Requirement: In the data below, the answer is the run of lines from the line containing "Select the Zeitstempel value in the table" through the line containing "You are a GUI", both included; print it exactly and nothing else.

Data to examine:
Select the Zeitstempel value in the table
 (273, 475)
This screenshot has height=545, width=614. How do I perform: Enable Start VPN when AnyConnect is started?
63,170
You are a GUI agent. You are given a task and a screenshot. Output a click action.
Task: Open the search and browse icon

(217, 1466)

* * *

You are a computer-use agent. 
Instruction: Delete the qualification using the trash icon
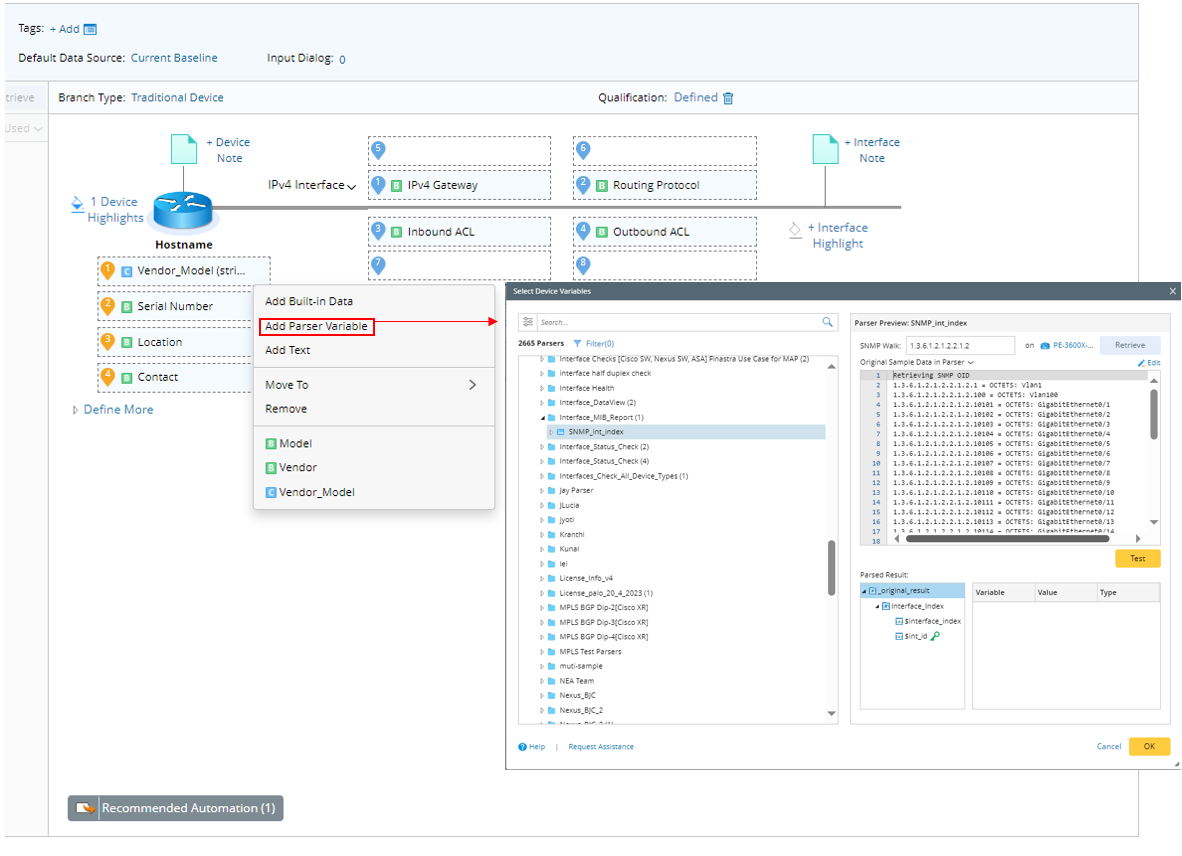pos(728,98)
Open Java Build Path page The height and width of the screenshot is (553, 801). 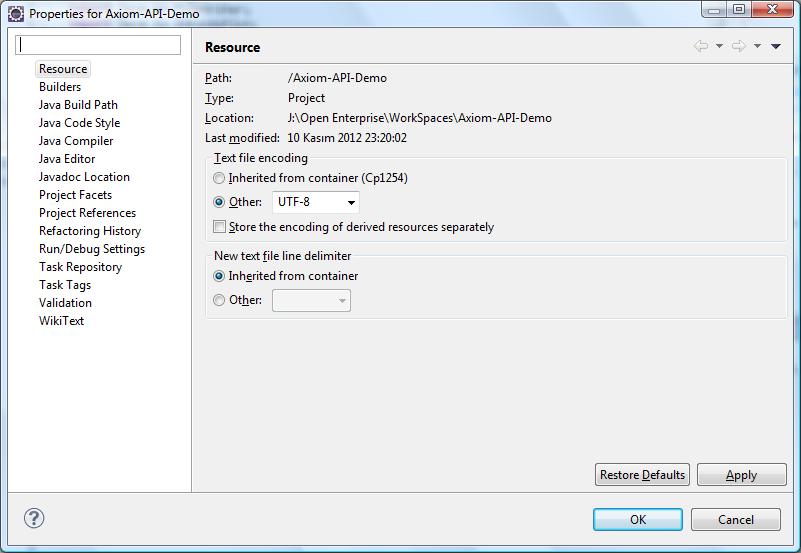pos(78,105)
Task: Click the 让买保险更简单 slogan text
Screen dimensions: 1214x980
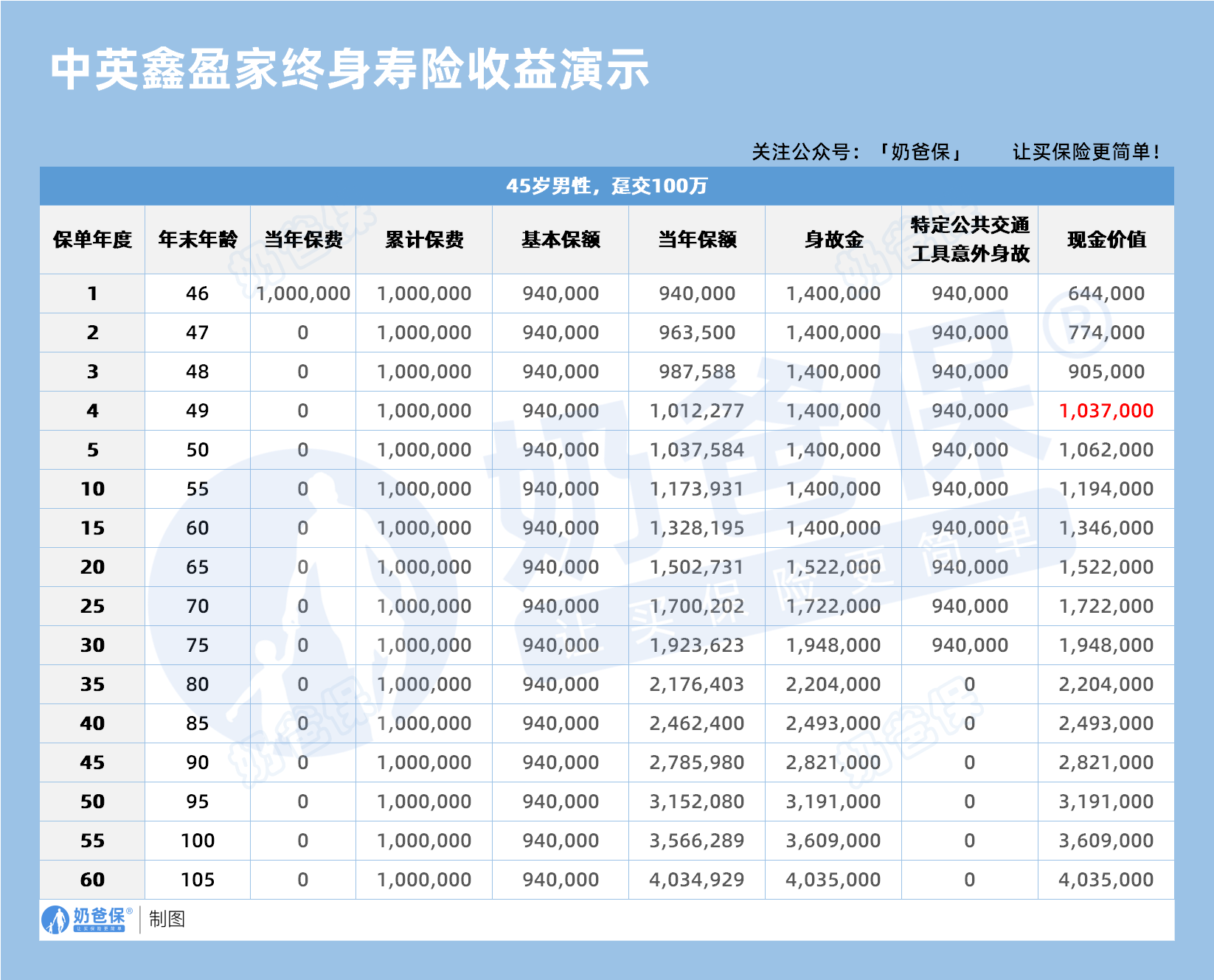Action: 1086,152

Problem solution:
Select the Zeitstempel value in the table
 (273, 475)
This screenshot has height=545, width=614. How do I perform: Enable Start VPN when AnyConnect is started?
63,170
You are a GUI agent. You are given a task and a screenshot. Output a click action.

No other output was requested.